> **TASK STATEMENT**
From the line that has "Click the 61,000 Miles required mileage value" down to the last line of the data below, set down every line exactly, but none of the pictures.

================================

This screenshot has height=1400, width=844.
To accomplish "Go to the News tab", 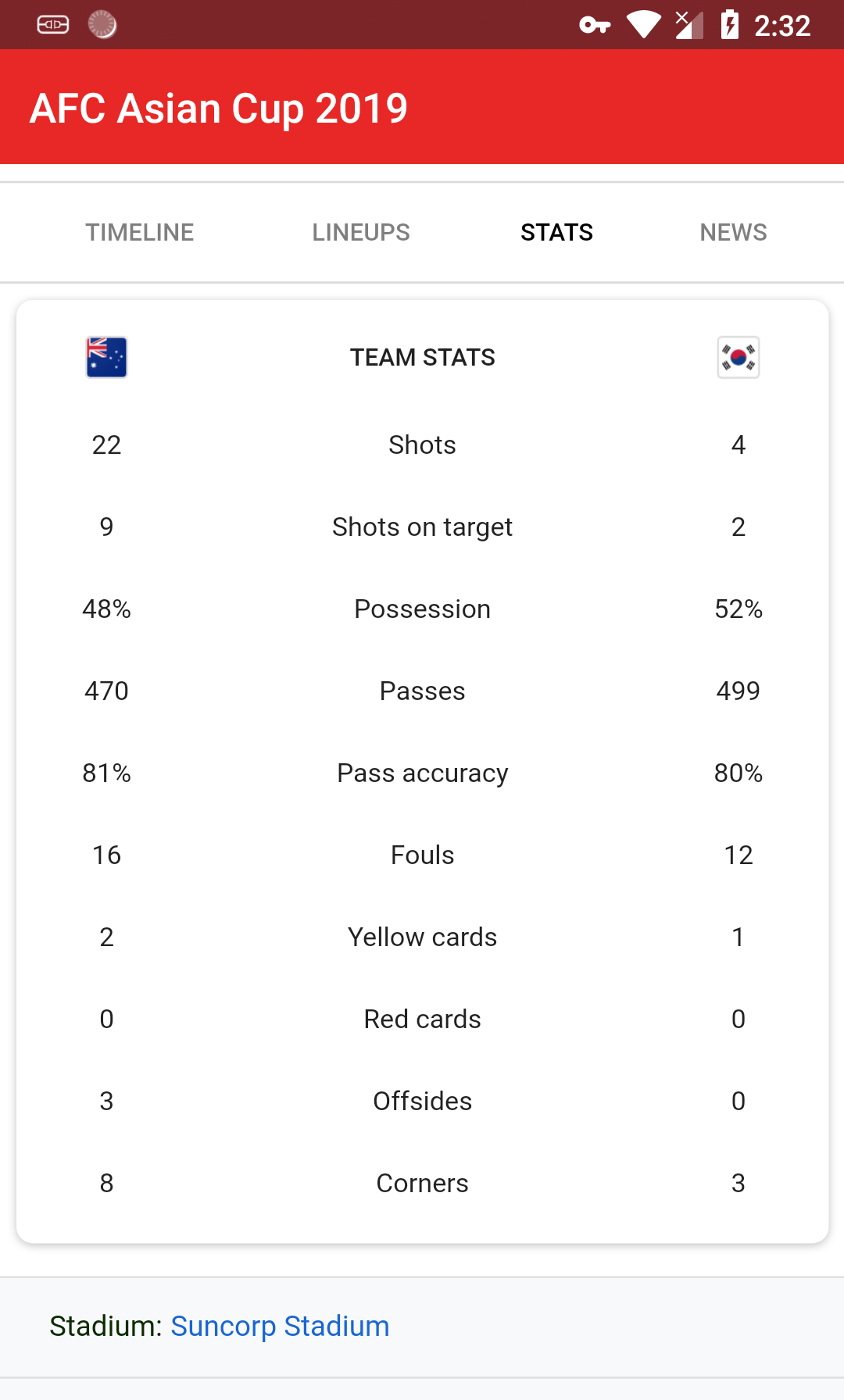I will click(x=733, y=232).
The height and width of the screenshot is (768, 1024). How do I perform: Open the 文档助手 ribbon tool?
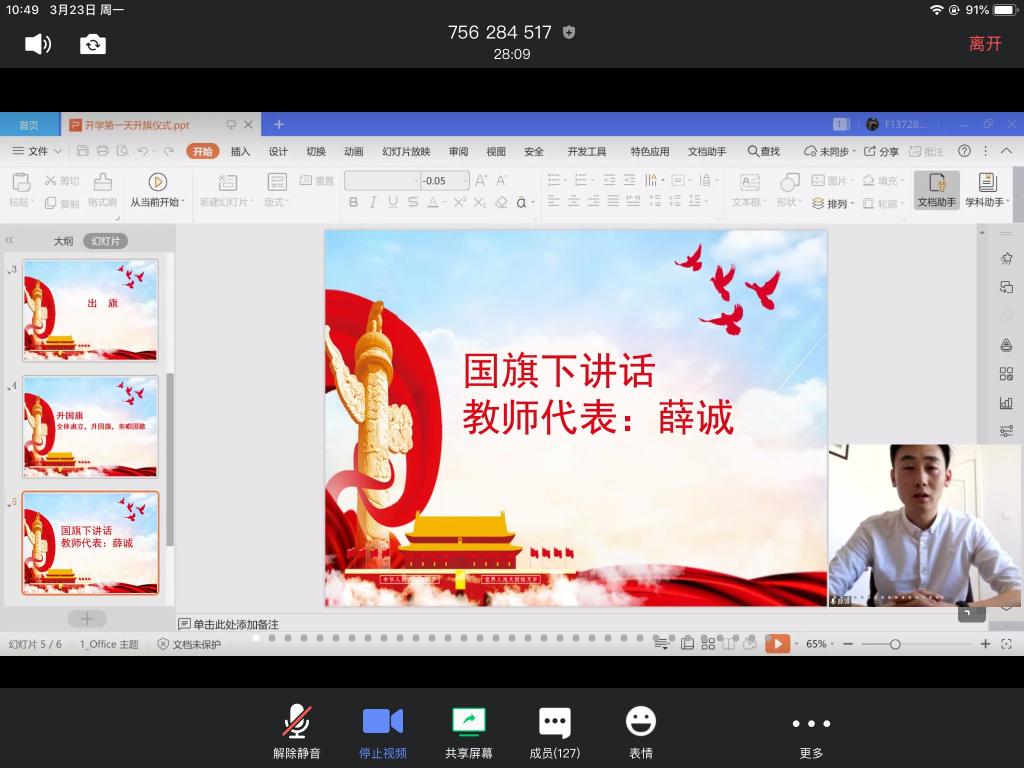[936, 189]

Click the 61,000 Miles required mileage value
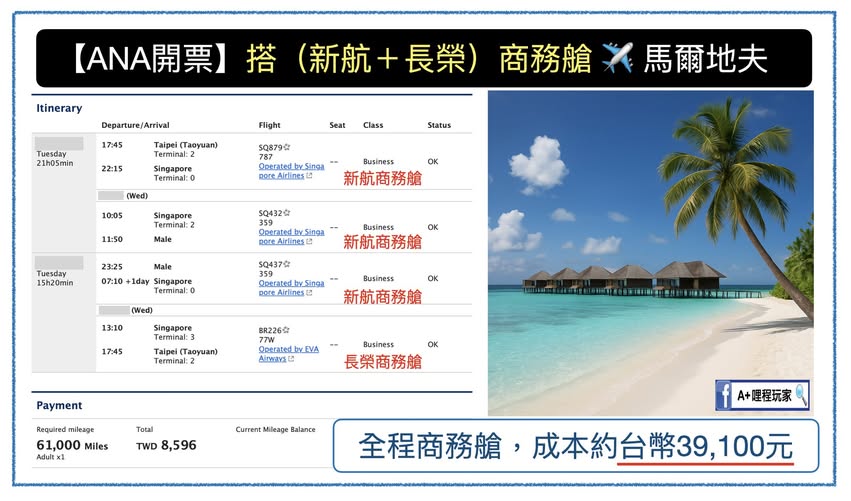coord(72,446)
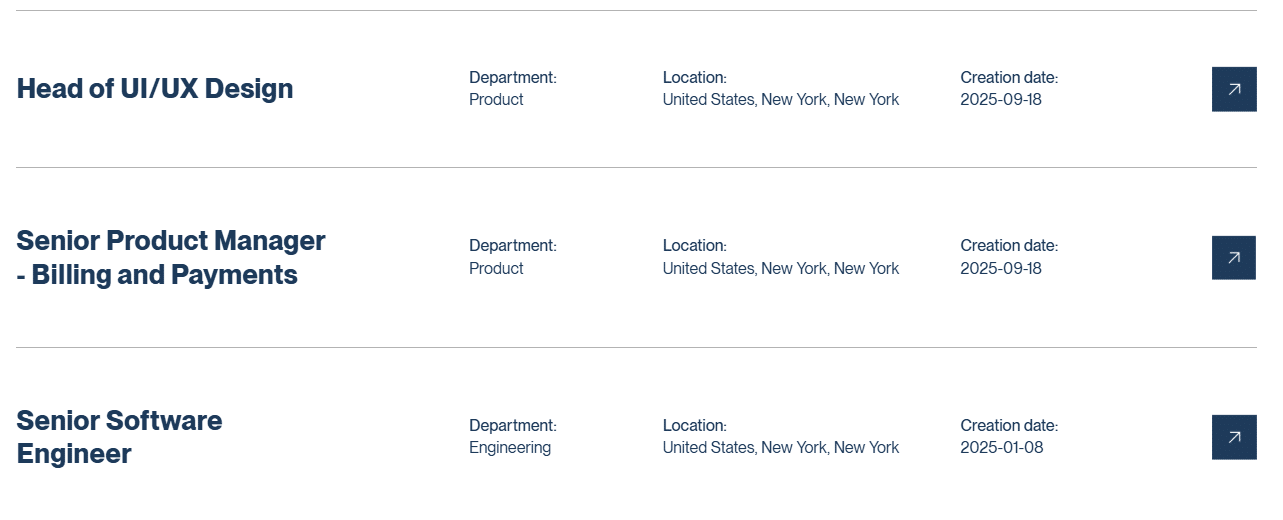Click Product department value for Senior Product Manager
The image size is (1283, 520).
(x=496, y=269)
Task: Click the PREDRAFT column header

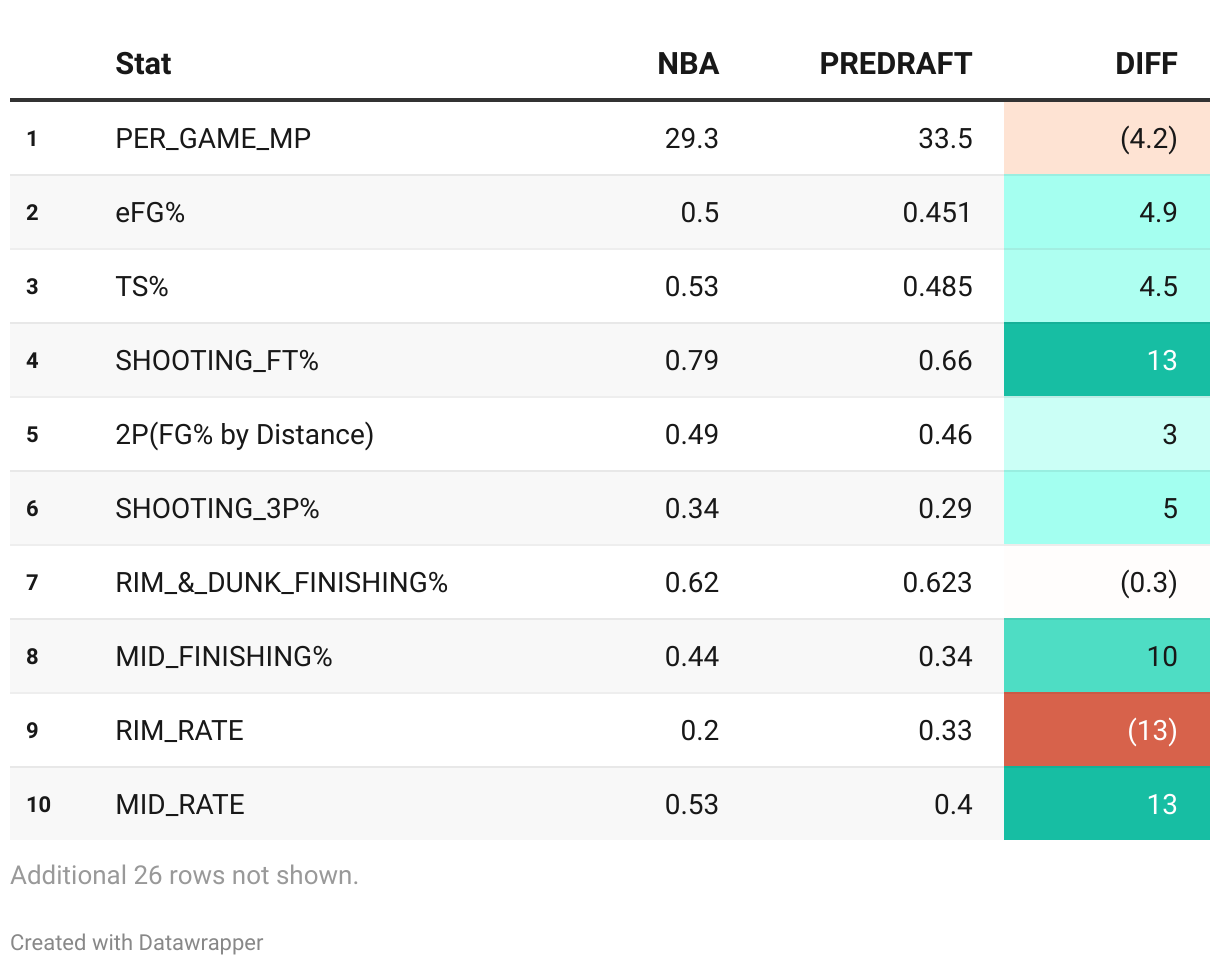Action: (x=895, y=64)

================================

> **ANSWER TO THIS TASK**
Click the 61,000 Miles required mileage value
coord(72,446)
Click Product department value for Senior Product Manager
The image size is (1283, 520).
(x=496, y=269)
Task: Click the PREDRAFT column header

Action: (x=895, y=64)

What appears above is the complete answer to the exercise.